■ **Requirement**
From the line containing "Image resolution: width=1280" to the last line of the records below, transcribe everything exactly, pictures excluded.
☆ ☆ ☆ ☆ ☆ ☆ ☆
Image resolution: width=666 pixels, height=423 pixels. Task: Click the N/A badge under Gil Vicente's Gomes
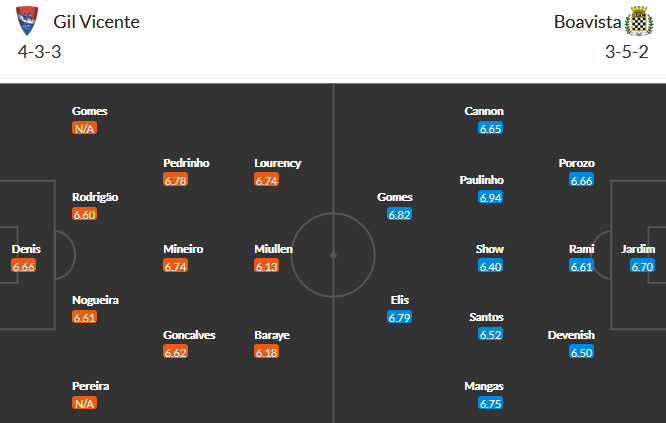(x=84, y=128)
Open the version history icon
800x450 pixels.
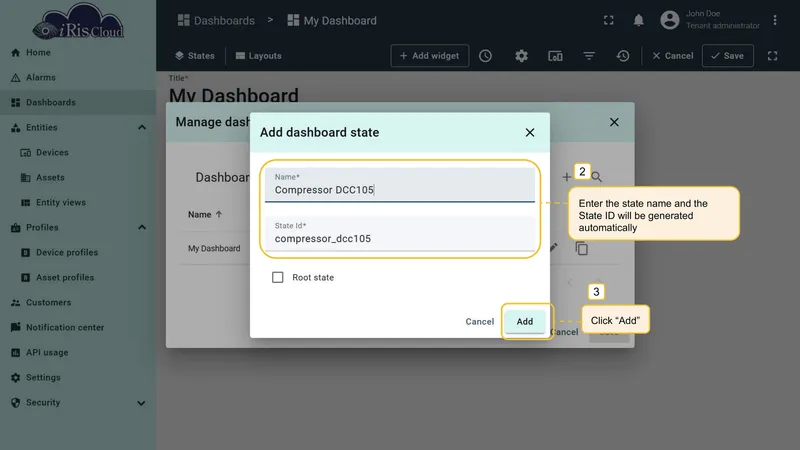pyautogui.click(x=623, y=56)

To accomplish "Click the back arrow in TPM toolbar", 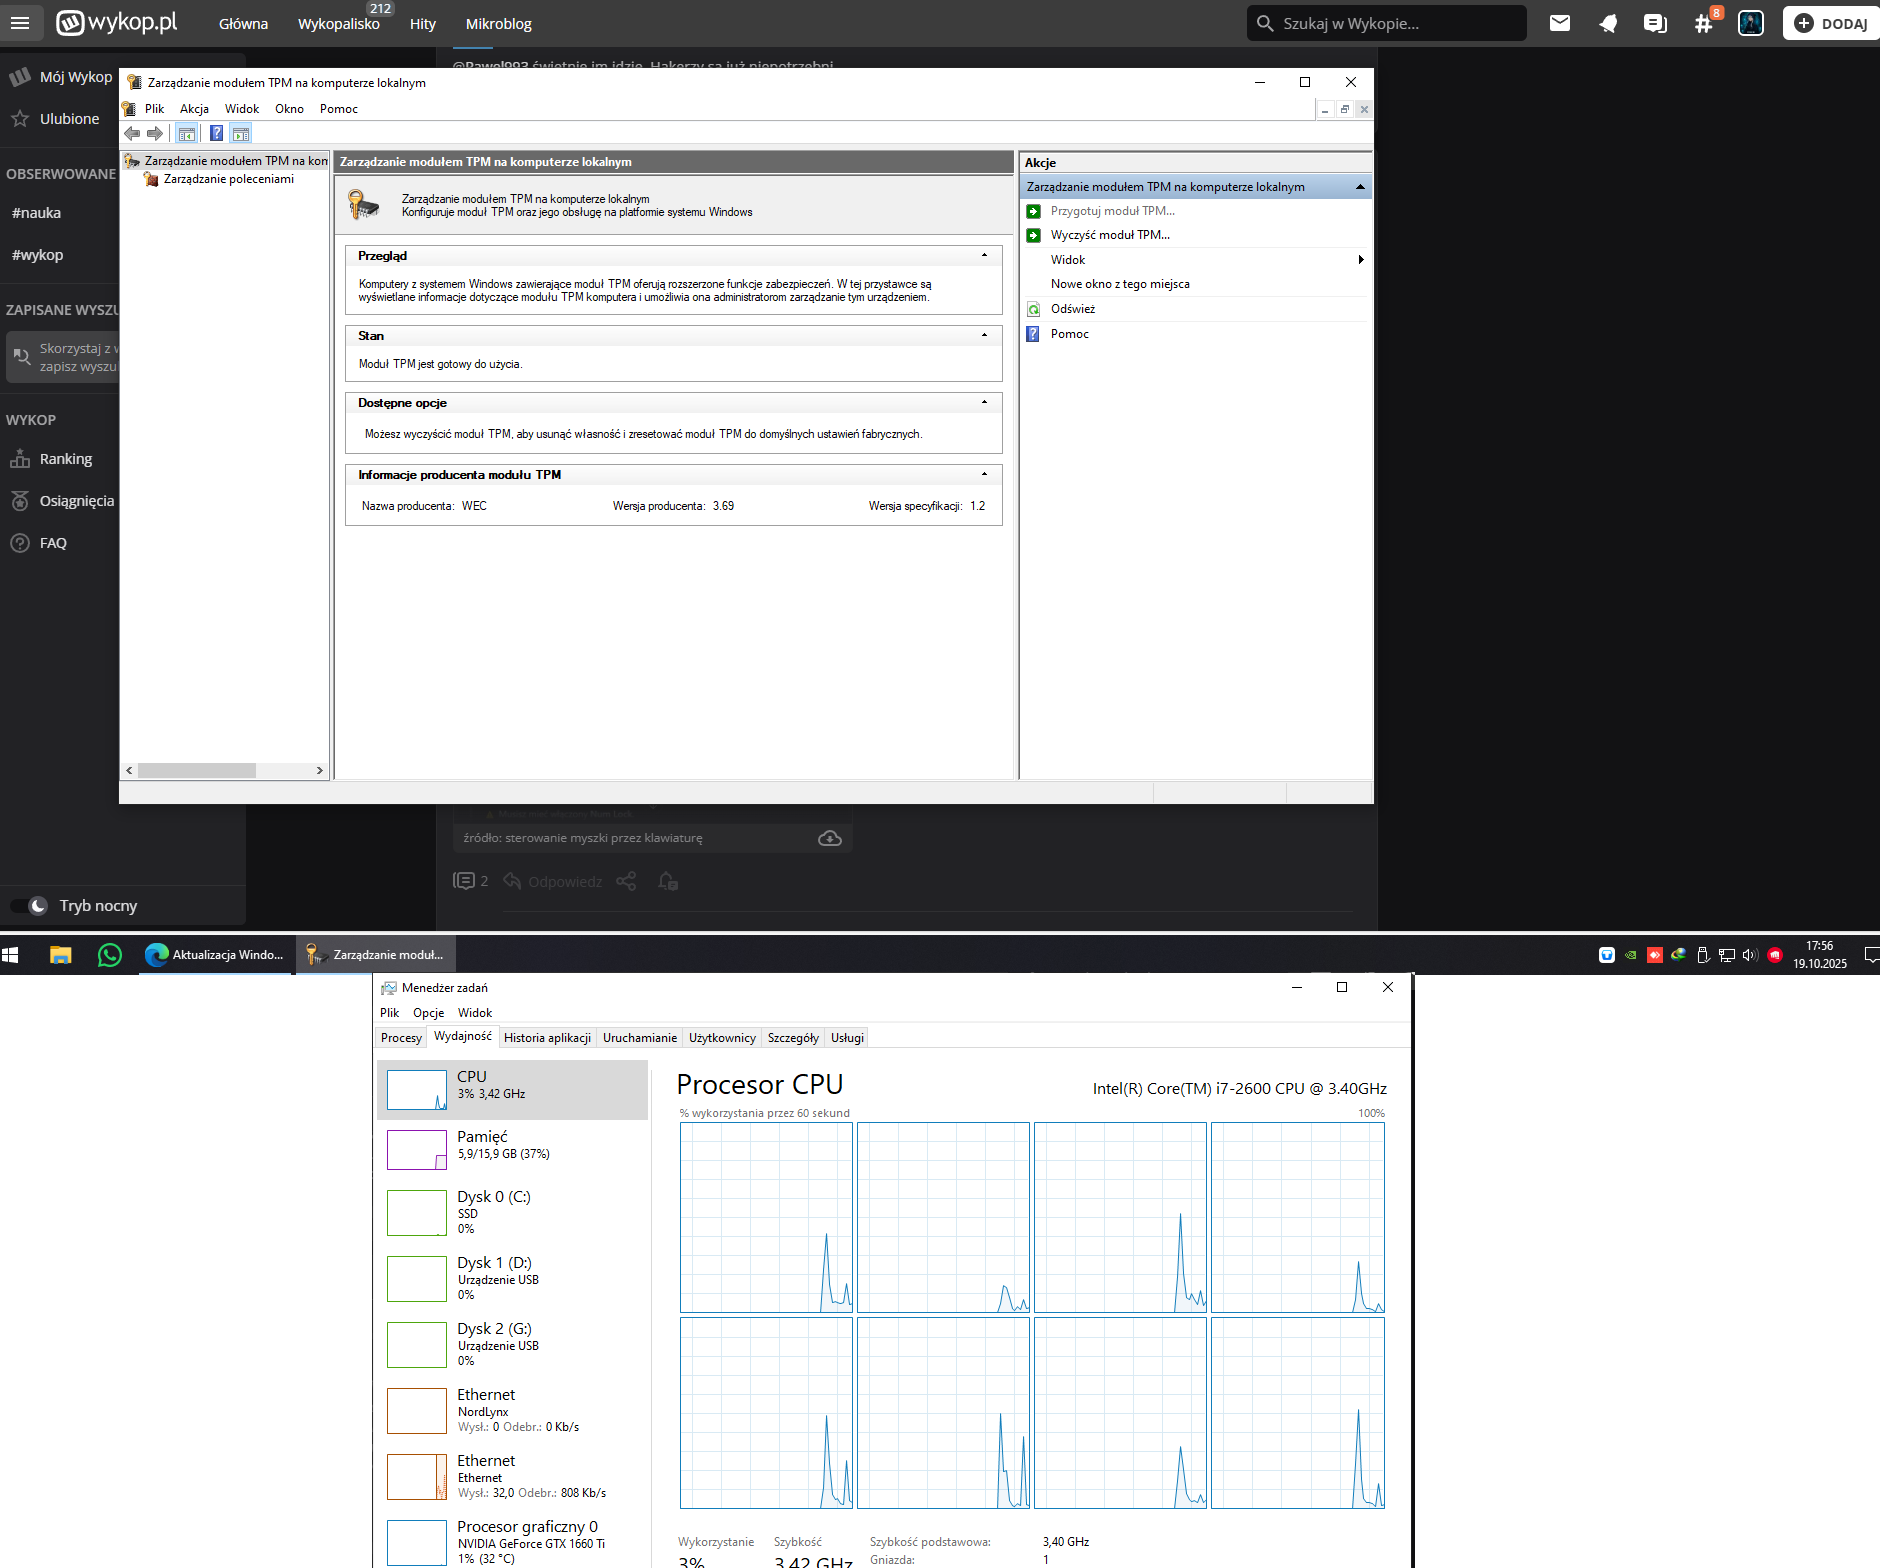I will (132, 134).
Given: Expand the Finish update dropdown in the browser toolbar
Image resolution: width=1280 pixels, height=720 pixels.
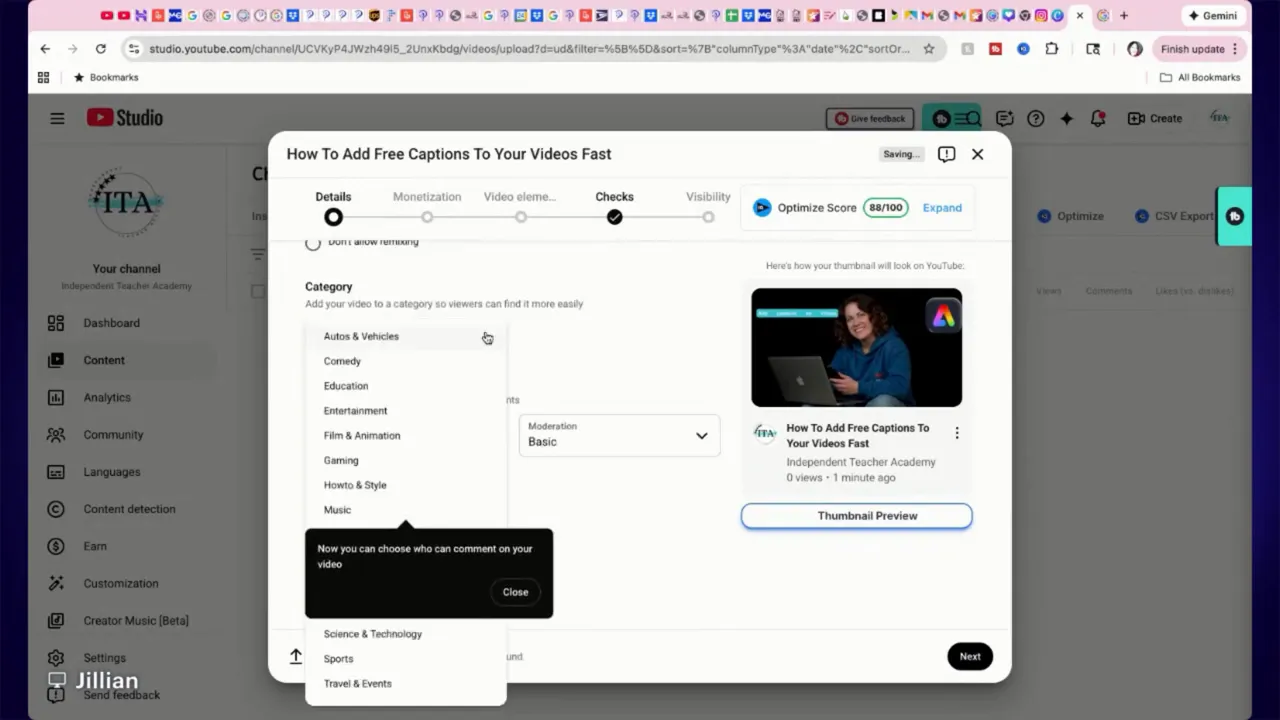Looking at the screenshot, I should tap(1236, 48).
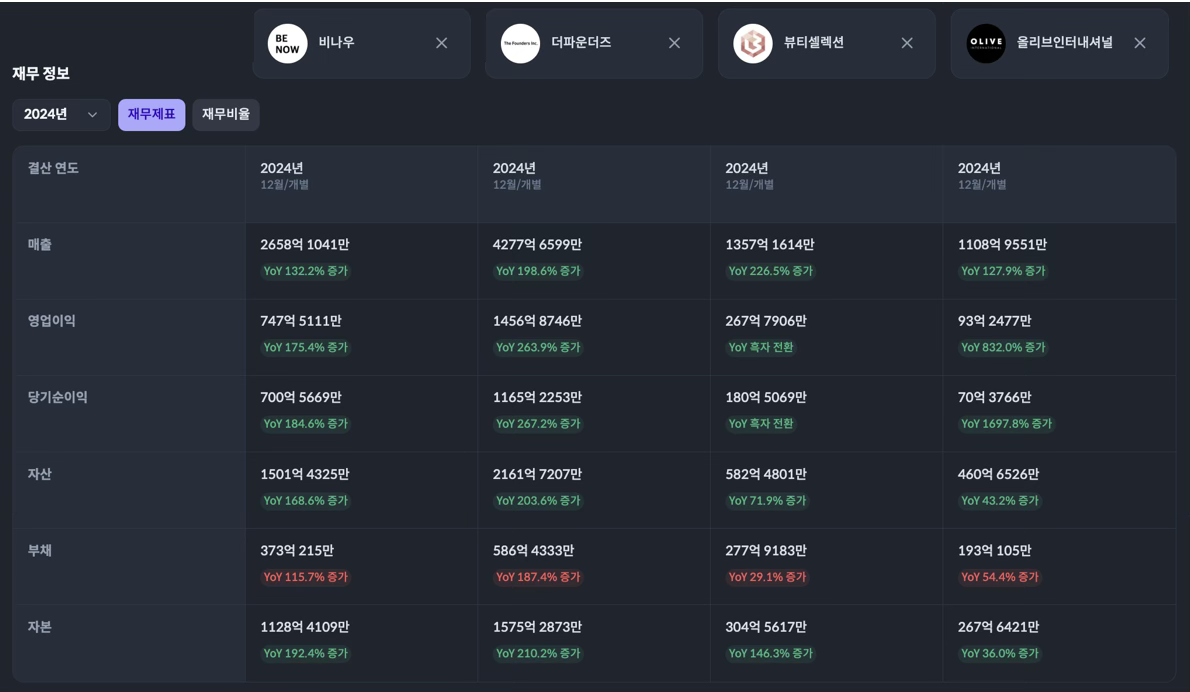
☆ ☆ ☆ ☆ ☆ ☆ ☆
■ **Your solution**
Image resolution: width=1280 pixels, height=720 pixels.
Looking at the screenshot, I should tap(1236, 48).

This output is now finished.